I turned the hot water on and I thought about maybe heading to Pete’s myself. I didn’t have to hang out with her. I could just be there. That way she would know if she wanted to let loose a little I would have her back. She wouldn’t have to be worried about calling me.
That was a solid plan. Done with the shower, I got out, dried myself off, splashed on some cologne. A birthday present from Ellie this summer. Did I consider the fact that I was picking out what I knew was her favorite shirt to wear?
No.
Okay yes, but I was in denial about it so it didn’t matter.

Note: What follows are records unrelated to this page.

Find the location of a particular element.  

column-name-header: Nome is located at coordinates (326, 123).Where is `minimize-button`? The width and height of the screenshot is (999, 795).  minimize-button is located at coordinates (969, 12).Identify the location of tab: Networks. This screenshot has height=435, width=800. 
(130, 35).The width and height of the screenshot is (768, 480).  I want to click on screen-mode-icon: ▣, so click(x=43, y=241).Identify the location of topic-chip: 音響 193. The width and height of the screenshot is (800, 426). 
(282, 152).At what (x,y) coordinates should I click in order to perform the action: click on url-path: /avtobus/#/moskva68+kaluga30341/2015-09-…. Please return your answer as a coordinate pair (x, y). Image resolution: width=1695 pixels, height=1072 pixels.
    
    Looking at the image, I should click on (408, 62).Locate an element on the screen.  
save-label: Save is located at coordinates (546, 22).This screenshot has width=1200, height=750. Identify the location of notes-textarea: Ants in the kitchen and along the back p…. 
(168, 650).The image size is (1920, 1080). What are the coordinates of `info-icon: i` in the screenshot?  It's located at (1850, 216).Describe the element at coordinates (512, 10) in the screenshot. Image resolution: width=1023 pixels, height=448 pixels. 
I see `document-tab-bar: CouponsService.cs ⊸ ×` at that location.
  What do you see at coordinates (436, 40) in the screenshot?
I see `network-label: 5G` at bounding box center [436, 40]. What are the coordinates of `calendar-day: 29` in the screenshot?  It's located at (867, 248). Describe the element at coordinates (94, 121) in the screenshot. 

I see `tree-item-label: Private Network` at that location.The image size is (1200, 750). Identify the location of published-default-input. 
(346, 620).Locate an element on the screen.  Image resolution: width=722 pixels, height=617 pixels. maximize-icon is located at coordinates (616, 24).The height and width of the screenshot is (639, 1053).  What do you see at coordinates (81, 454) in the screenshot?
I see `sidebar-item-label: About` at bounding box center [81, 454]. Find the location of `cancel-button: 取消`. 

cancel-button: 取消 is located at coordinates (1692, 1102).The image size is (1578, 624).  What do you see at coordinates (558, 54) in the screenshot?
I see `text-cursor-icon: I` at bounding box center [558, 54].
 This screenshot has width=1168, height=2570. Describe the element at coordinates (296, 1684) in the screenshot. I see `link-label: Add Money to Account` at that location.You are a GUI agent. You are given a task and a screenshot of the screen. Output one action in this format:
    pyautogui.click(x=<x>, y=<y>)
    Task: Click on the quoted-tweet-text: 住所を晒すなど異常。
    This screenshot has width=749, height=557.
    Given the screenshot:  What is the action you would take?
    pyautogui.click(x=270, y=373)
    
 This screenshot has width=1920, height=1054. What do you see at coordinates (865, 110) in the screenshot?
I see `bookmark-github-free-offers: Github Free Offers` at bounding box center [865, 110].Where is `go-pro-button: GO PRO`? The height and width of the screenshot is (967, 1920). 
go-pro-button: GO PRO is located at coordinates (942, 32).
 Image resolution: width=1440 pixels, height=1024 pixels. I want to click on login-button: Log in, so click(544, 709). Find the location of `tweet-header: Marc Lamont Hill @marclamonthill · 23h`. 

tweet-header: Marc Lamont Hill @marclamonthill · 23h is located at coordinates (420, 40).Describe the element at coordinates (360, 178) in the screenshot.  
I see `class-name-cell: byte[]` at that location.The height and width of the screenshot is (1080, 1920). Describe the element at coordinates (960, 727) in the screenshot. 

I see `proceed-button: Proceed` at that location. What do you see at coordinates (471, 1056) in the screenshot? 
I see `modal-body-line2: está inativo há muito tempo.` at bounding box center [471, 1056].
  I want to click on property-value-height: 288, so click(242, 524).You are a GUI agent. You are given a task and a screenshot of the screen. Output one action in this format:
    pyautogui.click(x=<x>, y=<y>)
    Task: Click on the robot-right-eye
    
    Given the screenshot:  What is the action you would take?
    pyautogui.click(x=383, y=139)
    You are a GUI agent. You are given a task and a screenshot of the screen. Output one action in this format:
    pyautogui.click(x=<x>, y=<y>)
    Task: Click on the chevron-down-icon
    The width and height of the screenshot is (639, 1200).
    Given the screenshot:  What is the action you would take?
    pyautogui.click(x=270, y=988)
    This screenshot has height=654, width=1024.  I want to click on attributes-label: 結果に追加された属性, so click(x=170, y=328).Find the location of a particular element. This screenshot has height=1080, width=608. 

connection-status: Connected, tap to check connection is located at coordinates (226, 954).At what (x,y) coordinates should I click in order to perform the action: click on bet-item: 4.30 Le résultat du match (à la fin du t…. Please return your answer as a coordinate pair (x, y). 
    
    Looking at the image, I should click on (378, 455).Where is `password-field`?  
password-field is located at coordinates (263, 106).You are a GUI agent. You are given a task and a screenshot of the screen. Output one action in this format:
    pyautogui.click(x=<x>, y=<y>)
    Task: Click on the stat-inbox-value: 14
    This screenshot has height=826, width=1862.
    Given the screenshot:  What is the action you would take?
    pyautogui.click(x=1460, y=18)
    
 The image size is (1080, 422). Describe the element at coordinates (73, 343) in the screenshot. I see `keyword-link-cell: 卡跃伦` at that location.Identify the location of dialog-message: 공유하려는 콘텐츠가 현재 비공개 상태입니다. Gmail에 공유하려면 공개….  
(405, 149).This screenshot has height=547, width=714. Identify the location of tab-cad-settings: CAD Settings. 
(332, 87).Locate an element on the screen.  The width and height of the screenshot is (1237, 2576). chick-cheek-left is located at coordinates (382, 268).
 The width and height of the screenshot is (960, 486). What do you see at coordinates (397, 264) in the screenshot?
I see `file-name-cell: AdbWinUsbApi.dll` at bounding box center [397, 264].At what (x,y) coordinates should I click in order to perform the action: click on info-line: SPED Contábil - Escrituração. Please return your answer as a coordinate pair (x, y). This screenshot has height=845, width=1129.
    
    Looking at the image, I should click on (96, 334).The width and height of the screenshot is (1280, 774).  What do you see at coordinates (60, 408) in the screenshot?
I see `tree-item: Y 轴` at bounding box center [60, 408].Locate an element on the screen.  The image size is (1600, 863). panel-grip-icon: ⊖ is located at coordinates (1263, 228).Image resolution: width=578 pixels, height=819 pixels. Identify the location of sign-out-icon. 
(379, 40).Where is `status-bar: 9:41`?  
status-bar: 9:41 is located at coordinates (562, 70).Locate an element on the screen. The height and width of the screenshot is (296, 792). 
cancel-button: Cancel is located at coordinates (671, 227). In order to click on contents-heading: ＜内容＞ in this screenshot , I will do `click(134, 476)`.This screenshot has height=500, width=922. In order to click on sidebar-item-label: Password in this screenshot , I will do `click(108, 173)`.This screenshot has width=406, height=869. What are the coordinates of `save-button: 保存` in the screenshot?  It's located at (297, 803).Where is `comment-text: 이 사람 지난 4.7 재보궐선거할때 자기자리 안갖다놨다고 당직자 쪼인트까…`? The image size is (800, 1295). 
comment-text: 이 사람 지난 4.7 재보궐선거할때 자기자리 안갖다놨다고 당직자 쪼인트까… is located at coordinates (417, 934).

I jogged down the stairs and grabbed my good coat (another present from Ellie), not my working coat, off the hook.
As I got into my truck, I paused for a second.
Was this creepy? Was I going all stalker on her?
No, I thought. It was Friday night. I could head into town for a beer. And if I was there to give her a ride home, no big deal.
We were cool now. She had seven disks on the right side of the scale.
Except as I drove into town and pulled up to park on the street near Pete’s, the doubts came back. I didn’t want to hone in on her night. She hadn’t seen her friends since they went off to college. I didn’t want her to think I was shadowing her or something.
I should probably go home. I didn’t think she would like it if I was there. Just as I turned the engine on my phone rang. I reached for it thinking it might be her, thinking she might actually be calling me to join her.